**TRY IT**
Retype the lines of the material below, exactly and only, from the one containing "Task: Click the green Info icon in toolbar" through the last line, with pictures left out.

**DATASET RECORDS**
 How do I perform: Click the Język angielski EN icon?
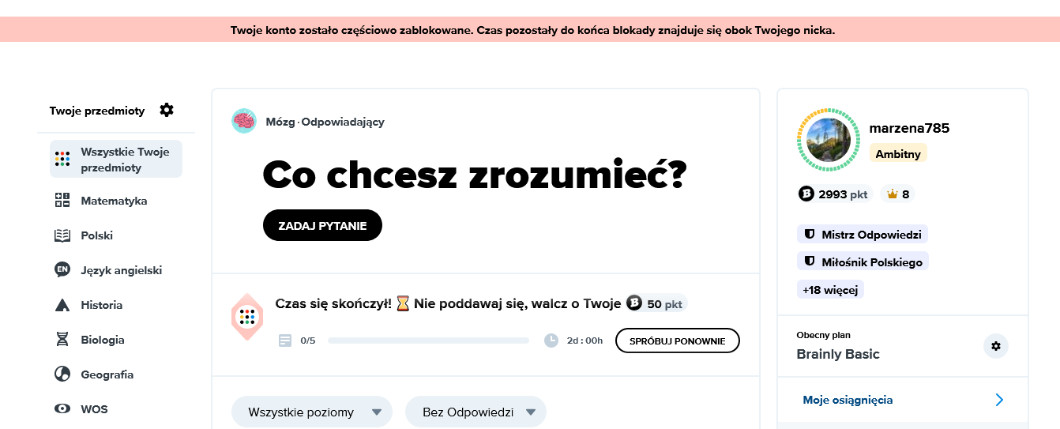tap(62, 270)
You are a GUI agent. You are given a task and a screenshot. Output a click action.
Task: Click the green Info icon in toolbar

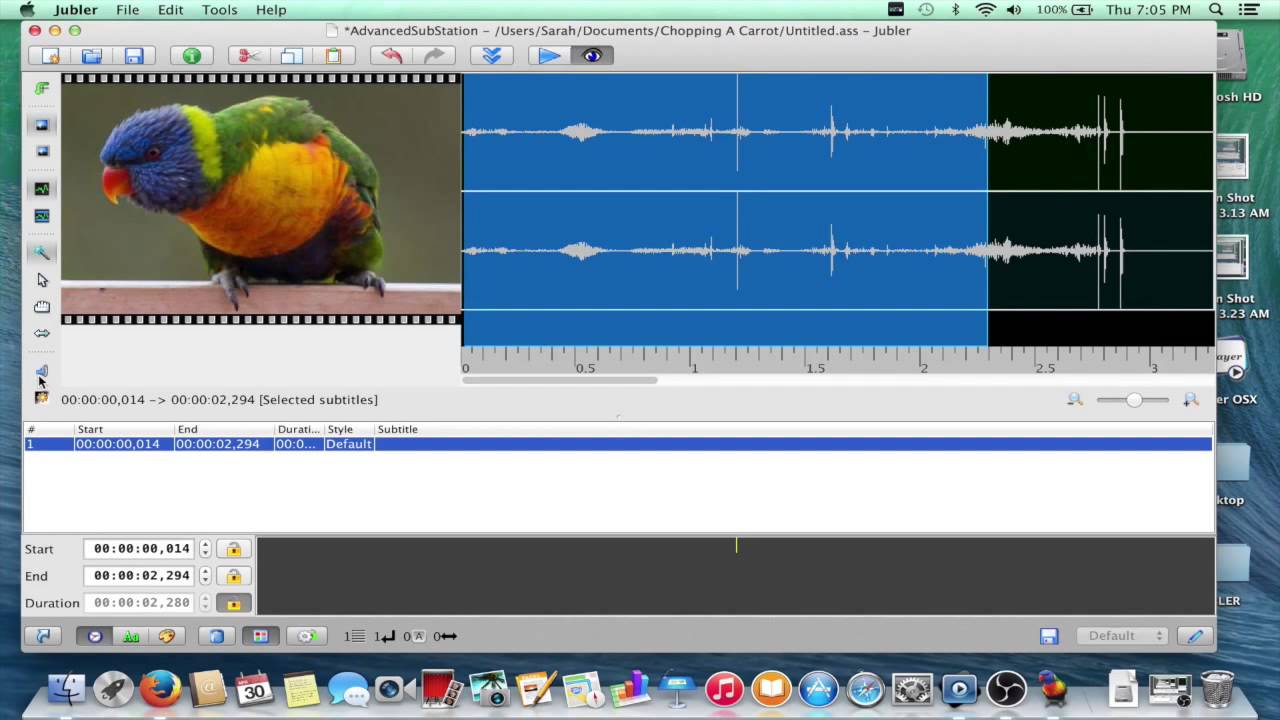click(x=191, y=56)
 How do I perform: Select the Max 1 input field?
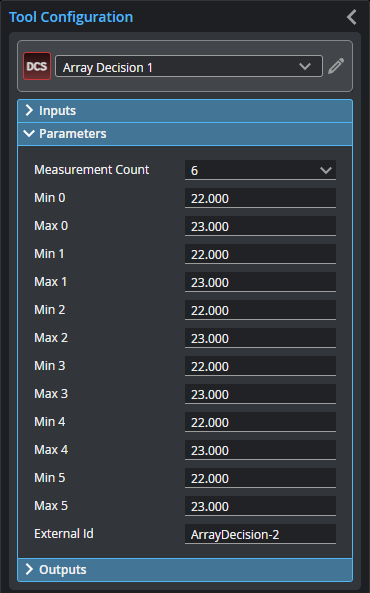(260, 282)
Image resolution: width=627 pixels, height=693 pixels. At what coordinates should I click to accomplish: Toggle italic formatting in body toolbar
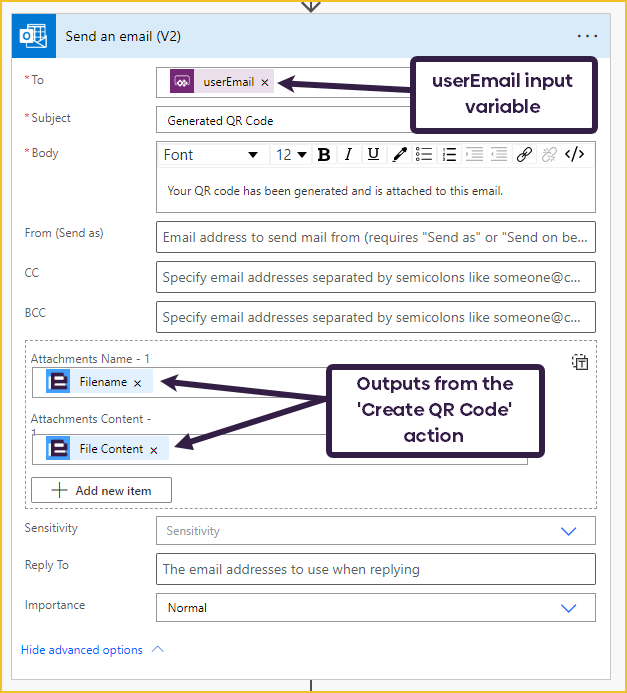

**REPLY**
Task: Click the green Info icon in toolbar

click(x=191, y=56)
 How do I perform: Select the Max 1 input field?
(260, 282)
Image resolution: width=627 pixels, height=693 pixels. At what coordinates should I click to accomplish: Toggle italic formatting in body toolbar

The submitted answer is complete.